Excerpt:
- Opening Delimiter -

Hows everything your side of the country?


----------



## Shotgun (Mar 5, 2021)

I broke the fan off the tread mill motor I put on my mill.  I worked in a fix, but I'm not completely happy with it.  I like your fan design, and I think I'll be copying it.  

You can see what I did at https://rumble.com/ved44z-the-wrong-fu-tread-mill.html


----------



## Flyinfool (Mar 5, 2021)

I know this place does not ship across the pond, but such a thing is available a lot cheaper than that tap.








						McMaster-Carr
					

McMaster-Carr is the complete source for your plant with over 595,000 products. 98% of products ordered ship from stock and deliver same or next day.




					www.mcmaster.com
				




Where there is a will there is a way.


----------



## savarin (Mar 5, 2021)

Shotgun said:


> I broke the fan off the tread mill motor I put on my mill.  I worked in a fix, but I'm not completely happy with it.  I like your fan design, and I think I'll be copying it.
> 
> You can see what I did at https://rumble.com/ved44z-the-wrong-fu-tread-mill.html


My fan was just bolted to the inside of the flywheel so were just vanes sitting in the recess with the side of the flywheel flush with the back surface of the fan. The flywheel rim that you turned down sits over the gold flange on the motor with about 1/16" clearance.
I'm looking into making a sheet metal shroud to cover the fan in the hope that will work.
I'm wondering how hot the motor will get as it wont be working as long as it would on a treadmill so maybe it wont get very hot.


----------



## savarin (Mar 6, 2021)

- Closing Delimiter -

Dataset records:
- Opening Delimiter -

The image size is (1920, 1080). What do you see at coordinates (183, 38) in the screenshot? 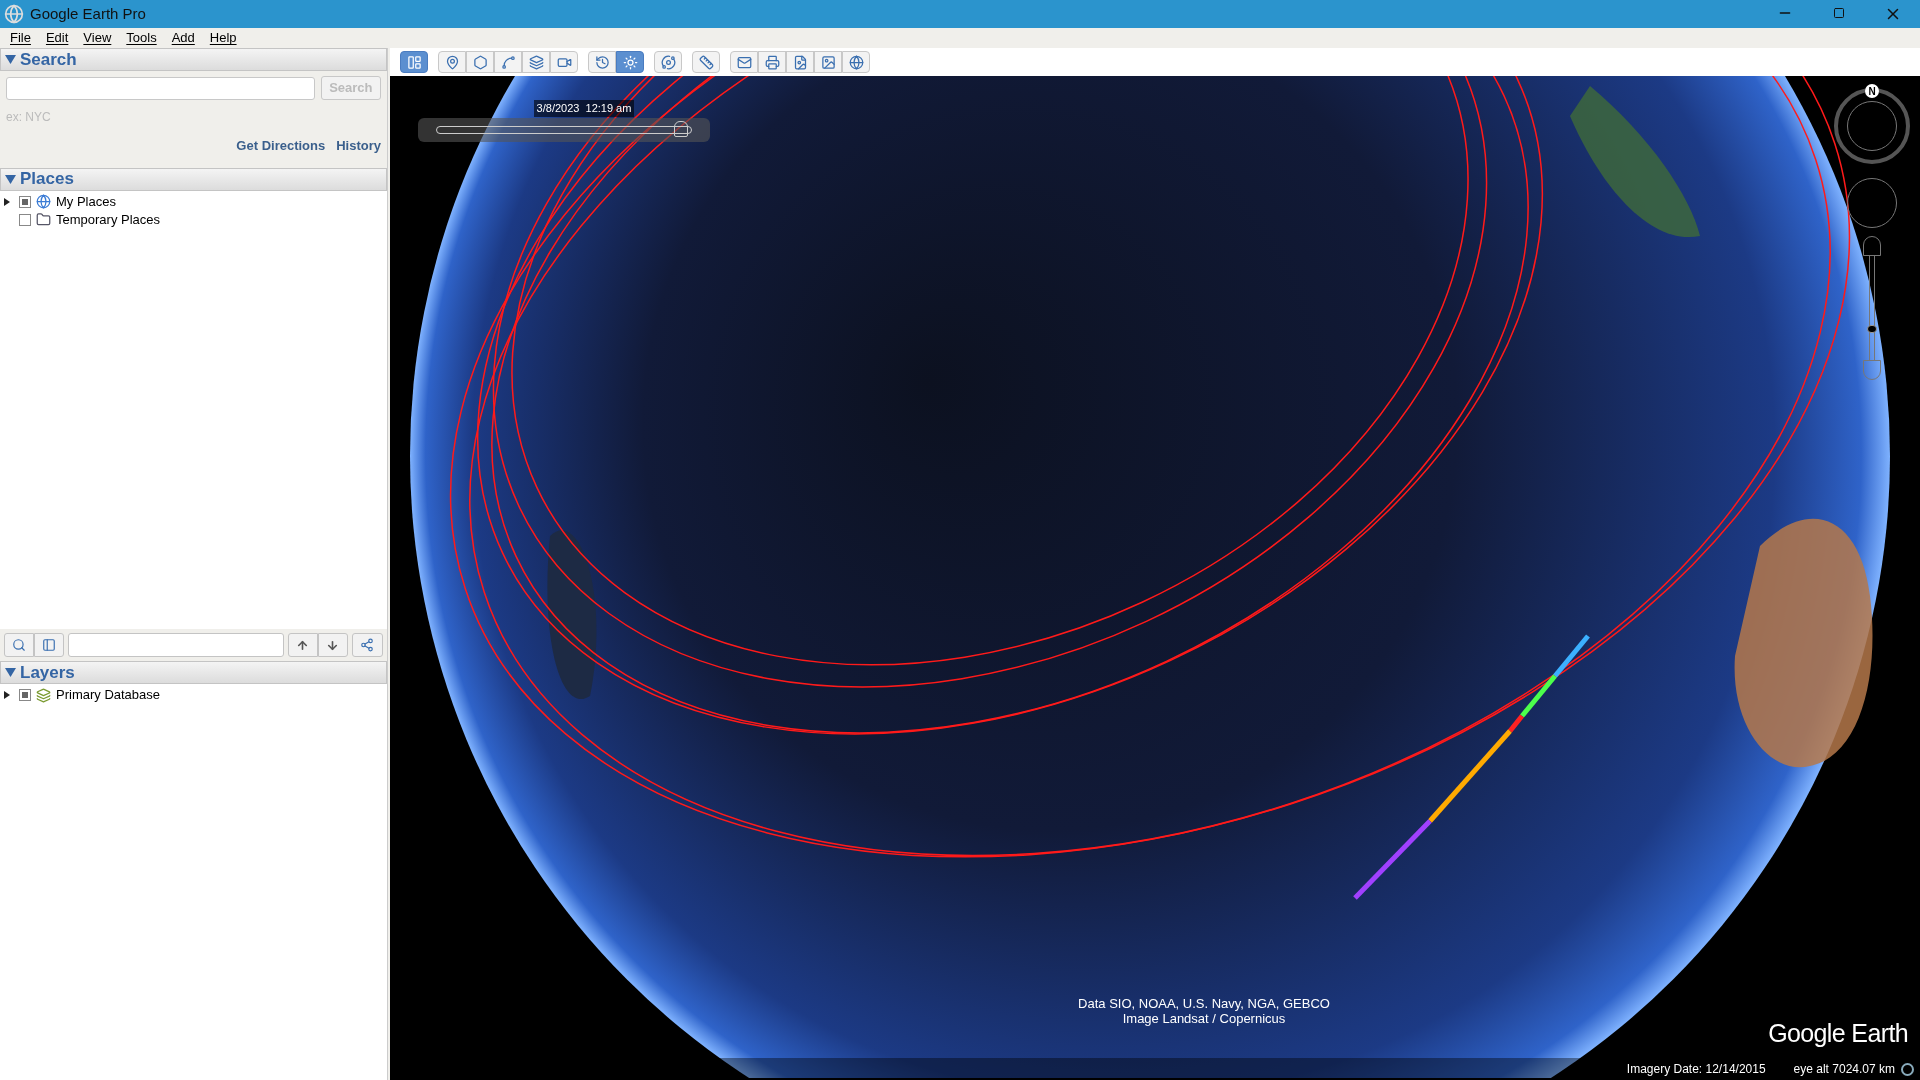
I see `menu-item: Add` at bounding box center [183, 38].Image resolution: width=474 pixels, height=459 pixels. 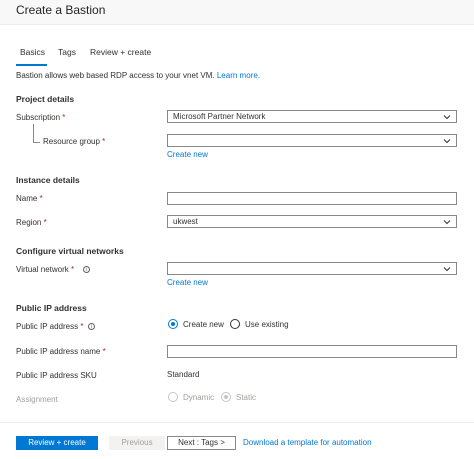 What do you see at coordinates (188, 154) in the screenshot?
I see `create-new-resource-group-link: Create new` at bounding box center [188, 154].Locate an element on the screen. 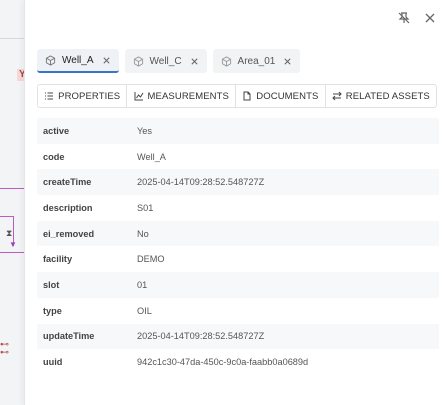 The height and width of the screenshot is (405, 446). property-key: slot is located at coordinates (52, 284).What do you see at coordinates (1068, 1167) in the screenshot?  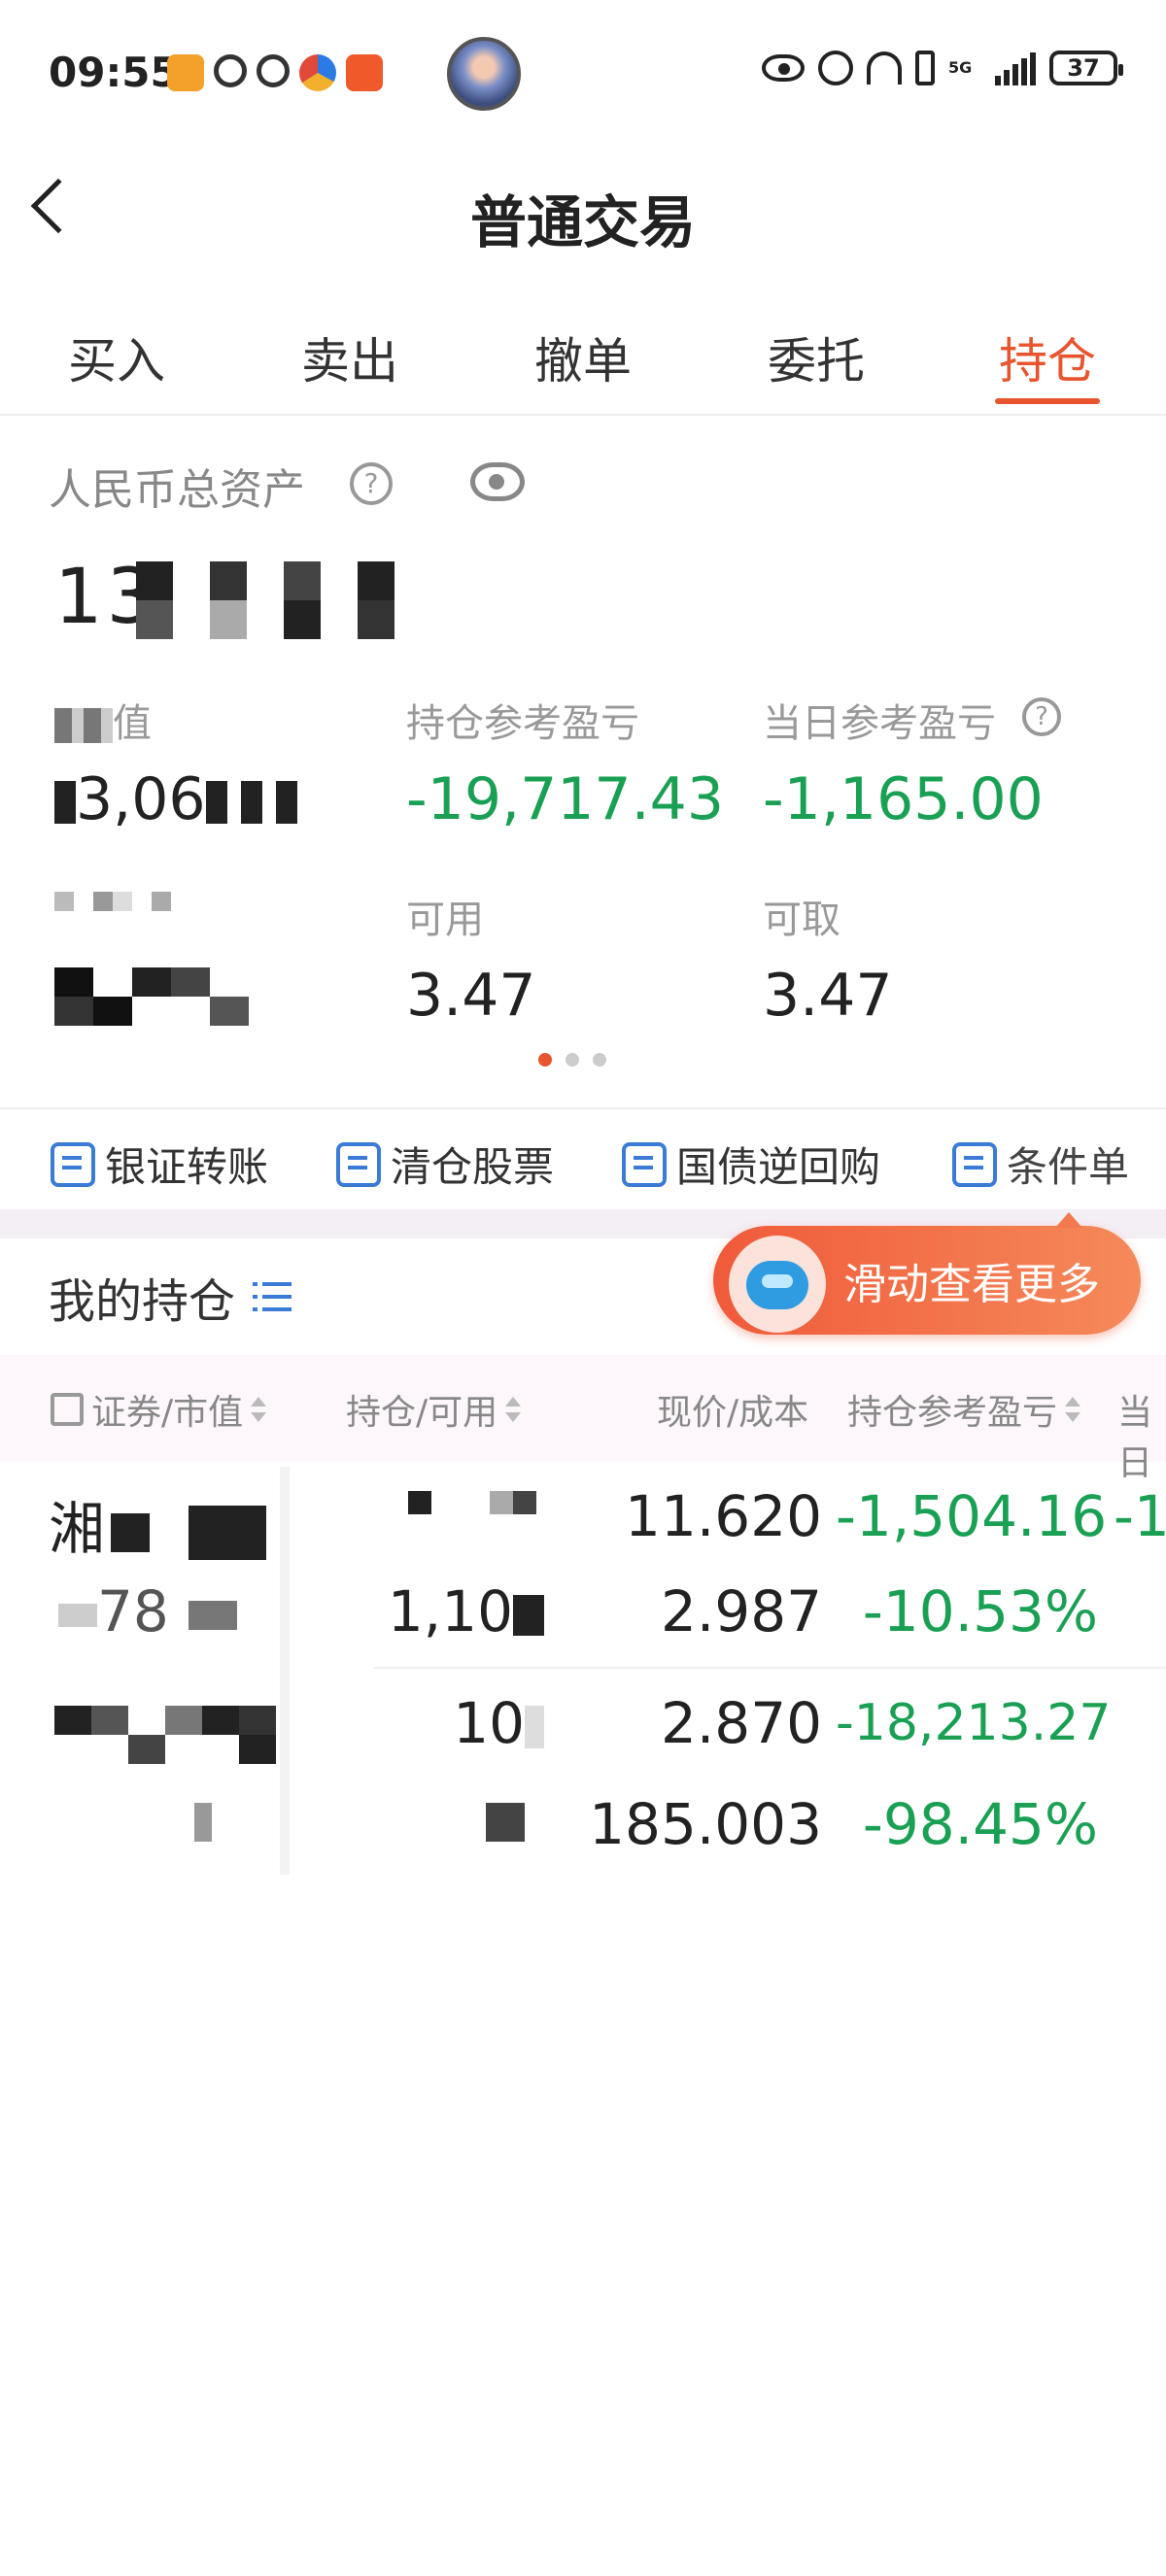 I see `conditional-order-label: 条件单` at bounding box center [1068, 1167].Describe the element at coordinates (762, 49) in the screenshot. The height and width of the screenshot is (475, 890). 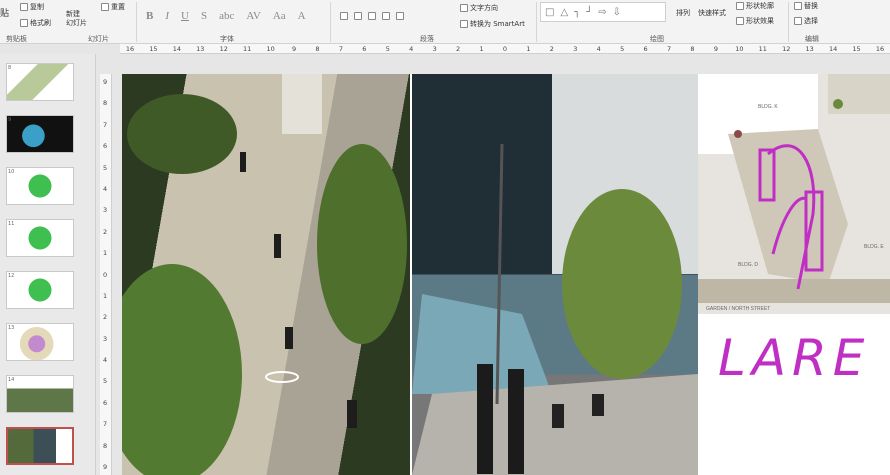
I see `ruler-tick-label: 11` at that location.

- Closing Delimiter -

Rewrite the forum thread from "My fan was just" to "that will work.", putting "guard" wherever "shroud" appears. Work from the forum thread alone.

Answer section:
My fan was just bolted to the inside of the flywheel so were just vanes sitting in the recess with the side of the flywheel flush with the back surface of the fan. The flywheel rim that you turned down sits over the gold flange on the motor with about 1/16" clearance.
I'm looking into making a sheet metal guard to cover the fan in the hope that will work.